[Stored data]
***

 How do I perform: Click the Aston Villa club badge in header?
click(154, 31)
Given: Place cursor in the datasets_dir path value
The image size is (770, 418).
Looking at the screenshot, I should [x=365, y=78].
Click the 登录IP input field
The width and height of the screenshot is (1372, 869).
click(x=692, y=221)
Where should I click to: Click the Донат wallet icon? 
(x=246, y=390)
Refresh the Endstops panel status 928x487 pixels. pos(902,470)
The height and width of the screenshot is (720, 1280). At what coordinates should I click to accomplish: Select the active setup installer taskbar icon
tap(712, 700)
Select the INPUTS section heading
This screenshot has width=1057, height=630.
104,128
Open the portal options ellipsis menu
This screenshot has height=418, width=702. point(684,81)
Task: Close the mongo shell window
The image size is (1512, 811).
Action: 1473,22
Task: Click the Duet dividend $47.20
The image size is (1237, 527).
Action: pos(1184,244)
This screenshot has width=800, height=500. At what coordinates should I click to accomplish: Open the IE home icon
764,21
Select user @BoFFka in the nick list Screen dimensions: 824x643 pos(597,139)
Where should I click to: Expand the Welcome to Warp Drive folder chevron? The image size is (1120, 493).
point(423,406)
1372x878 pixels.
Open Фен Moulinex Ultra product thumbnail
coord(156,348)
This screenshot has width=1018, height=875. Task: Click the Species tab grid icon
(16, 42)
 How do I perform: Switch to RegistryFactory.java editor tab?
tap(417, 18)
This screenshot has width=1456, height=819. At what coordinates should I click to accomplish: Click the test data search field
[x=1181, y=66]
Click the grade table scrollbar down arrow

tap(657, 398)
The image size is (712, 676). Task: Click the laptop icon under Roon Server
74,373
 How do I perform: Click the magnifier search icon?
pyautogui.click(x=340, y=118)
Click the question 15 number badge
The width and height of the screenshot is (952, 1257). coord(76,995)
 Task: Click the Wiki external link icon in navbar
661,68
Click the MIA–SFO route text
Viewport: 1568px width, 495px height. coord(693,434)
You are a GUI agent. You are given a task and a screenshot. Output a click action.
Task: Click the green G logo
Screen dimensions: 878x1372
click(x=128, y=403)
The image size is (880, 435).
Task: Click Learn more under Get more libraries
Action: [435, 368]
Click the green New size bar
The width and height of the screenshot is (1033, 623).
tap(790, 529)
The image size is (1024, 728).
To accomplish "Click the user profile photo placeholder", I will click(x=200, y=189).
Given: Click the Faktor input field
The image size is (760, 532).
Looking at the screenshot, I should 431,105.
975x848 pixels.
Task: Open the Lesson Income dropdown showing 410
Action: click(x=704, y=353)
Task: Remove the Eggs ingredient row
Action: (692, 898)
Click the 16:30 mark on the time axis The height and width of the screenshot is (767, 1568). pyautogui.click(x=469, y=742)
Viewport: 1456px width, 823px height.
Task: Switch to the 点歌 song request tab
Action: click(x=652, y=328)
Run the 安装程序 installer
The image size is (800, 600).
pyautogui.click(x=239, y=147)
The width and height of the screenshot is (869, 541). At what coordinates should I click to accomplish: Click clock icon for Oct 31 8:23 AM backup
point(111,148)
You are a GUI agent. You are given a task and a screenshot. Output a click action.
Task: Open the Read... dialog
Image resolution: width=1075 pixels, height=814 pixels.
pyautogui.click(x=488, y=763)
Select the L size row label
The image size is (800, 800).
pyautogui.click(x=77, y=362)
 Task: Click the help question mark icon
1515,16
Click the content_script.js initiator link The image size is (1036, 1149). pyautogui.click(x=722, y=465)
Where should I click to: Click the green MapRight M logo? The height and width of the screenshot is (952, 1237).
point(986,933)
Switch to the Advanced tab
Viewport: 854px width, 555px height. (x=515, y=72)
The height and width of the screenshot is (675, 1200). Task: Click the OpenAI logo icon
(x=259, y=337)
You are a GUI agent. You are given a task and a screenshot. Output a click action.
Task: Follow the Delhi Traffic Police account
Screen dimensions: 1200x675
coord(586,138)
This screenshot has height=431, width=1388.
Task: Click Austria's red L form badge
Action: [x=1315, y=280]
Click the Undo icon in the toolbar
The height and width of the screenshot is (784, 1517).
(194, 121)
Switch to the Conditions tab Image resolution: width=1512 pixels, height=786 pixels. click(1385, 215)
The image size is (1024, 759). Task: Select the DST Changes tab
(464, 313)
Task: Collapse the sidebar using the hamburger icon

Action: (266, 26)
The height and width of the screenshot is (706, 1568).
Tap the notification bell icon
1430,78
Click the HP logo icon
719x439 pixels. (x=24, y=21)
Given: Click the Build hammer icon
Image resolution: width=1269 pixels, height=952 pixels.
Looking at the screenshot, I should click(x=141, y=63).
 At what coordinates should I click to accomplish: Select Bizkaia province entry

***

=== Request ===
Can you copy out all of the data above, line for line and without any change?

=== Task response ===
 How do I perform: Click the Aston Villa club badge in header?
click(154, 31)
Given: Place cursor in the datasets_dir path value
The image size is (770, 418).
Looking at the screenshot, I should [x=365, y=78].
Click the 登录IP input field
The width and height of the screenshot is (1372, 869).
click(x=692, y=221)
Where should I click to: Click the Донат wallet icon? 
(x=246, y=390)
Refresh the Endstops panel status 928x487 pixels. pos(902,470)
The height and width of the screenshot is (720, 1280). At what coordinates should I click to accomplish: Select the active setup installer taskbar icon
tap(712, 700)
Select the INPUTS section heading
This screenshot has width=1057, height=630.
104,128
Open the portal options ellipsis menu
This screenshot has height=418, width=702. point(684,81)
Task: Close the mongo shell window
The image size is (1512, 811).
Action: 1473,22
Task: Click the Duet dividend $47.20
The image size is (1237, 527).
Action: pos(1184,244)
This screenshot has width=800, height=500. At what coordinates should I click to accomplish: Open the IE home icon
764,21
Select user @BoFFka in the nick list Screen dimensions: 824x643 pos(597,139)
Where should I click to: Expand the Welcome to Warp Drive folder chevron? The image size is (1120, 493).
point(423,406)
1372x878 pixels.
Open Фен Moulinex Ultra product thumbnail
coord(156,348)
This screenshot has width=1018, height=875. Task: Click the Species tab grid icon
(16, 42)
 How do I perform: Switch to RegistryFactory.java editor tab?
tap(417, 18)
This screenshot has width=1456, height=819. At what coordinates should I click to accomplish: Click the test data search field
[x=1181, y=66]
Click the grade table scrollbar down arrow

tap(657, 398)
The image size is (712, 676). Task: Click the laptop icon under Roon Server
74,373
 How do I perform: Click the magnifier search icon?
pyautogui.click(x=340, y=118)
Click the question 15 number badge
The width and height of the screenshot is (952, 1257). coord(76,995)
 Task: Click the Wiki external link icon in navbar
661,68
Click the MIA–SFO route text
Viewport: 1568px width, 495px height. coord(693,434)
You are a GUI agent. You are given a task and a screenshot. Output a click action.
Task: Click the green G logo
Screen dimensions: 878x1372
click(x=128, y=403)
The image size is (880, 435).
Task: Click Learn more under Get more libraries
Action: [435, 368]
Click the green New size bar
The width and height of the screenshot is (1033, 623).
tap(790, 529)
The image size is (1024, 728).
To accomplish "Click the user profile photo placeholder", I will click(x=200, y=189).
Given: Click the Faktor input field
The image size is (760, 532).
Looking at the screenshot, I should 431,105.
975x848 pixels.
Task: Open the Lesson Income dropdown showing 410
Action: click(x=704, y=353)
Task: Remove the Eggs ingredient row
Action: (692, 898)
Click the 16:30 mark on the time axis The height and width of the screenshot is (767, 1568). pyautogui.click(x=469, y=742)
Viewport: 1456px width, 823px height.
Task: Switch to the 点歌 song request tab
Action: click(x=652, y=328)
Run the 安装程序 installer
The image size is (800, 600).
pyautogui.click(x=239, y=147)
The width and height of the screenshot is (869, 541). At what coordinates should I click to accomplish: Click clock icon for Oct 31 8:23 AM backup
point(111,148)
You are a GUI agent. You are given a task and a screenshot. Output a click action.
Task: Open the Read... dialog
Image resolution: width=1075 pixels, height=814 pixels.
pyautogui.click(x=488, y=763)
Select the L size row label
The image size is (800, 800).
pyautogui.click(x=77, y=362)
 Task: Click the help question mark icon
1515,16
Click the content_script.js initiator link The image size is (1036, 1149). pyautogui.click(x=722, y=465)
Where should I click to: Click the green MapRight M logo? The height and width of the screenshot is (952, 1237).
point(986,933)
Switch to the Advanced tab
Viewport: 854px width, 555px height. (x=515, y=72)
The height and width of the screenshot is (675, 1200). Task: Click the OpenAI logo icon
(x=259, y=337)
You are a GUI agent. You are given a task and a screenshot. Output a click action.
Task: Follow the Delhi Traffic Police account
Screen dimensions: 1200x675
coord(586,138)
This screenshot has height=431, width=1388.
Task: Click Austria's red L form badge
Action: [x=1315, y=280]
Click the Undo icon in the toolbar
The height and width of the screenshot is (784, 1517).
(194, 121)
Switch to the Conditions tab Image resolution: width=1512 pixels, height=786 pixels. click(1385, 215)
The image size is (1024, 759). Task: Select the DST Changes tab
(464, 313)
Task: Collapse the sidebar using the hamburger icon

Action: (266, 26)
The height and width of the screenshot is (706, 1568).
Tap the notification bell icon
1430,78
Click the HP logo icon
719x439 pixels. (x=24, y=21)
Given: Click the Build hammer icon
Image resolution: width=1269 pixels, height=952 pixels.
Looking at the screenshot, I should click(x=141, y=63).
 At what coordinates should I click to accomplish: Select Bizkaia province entry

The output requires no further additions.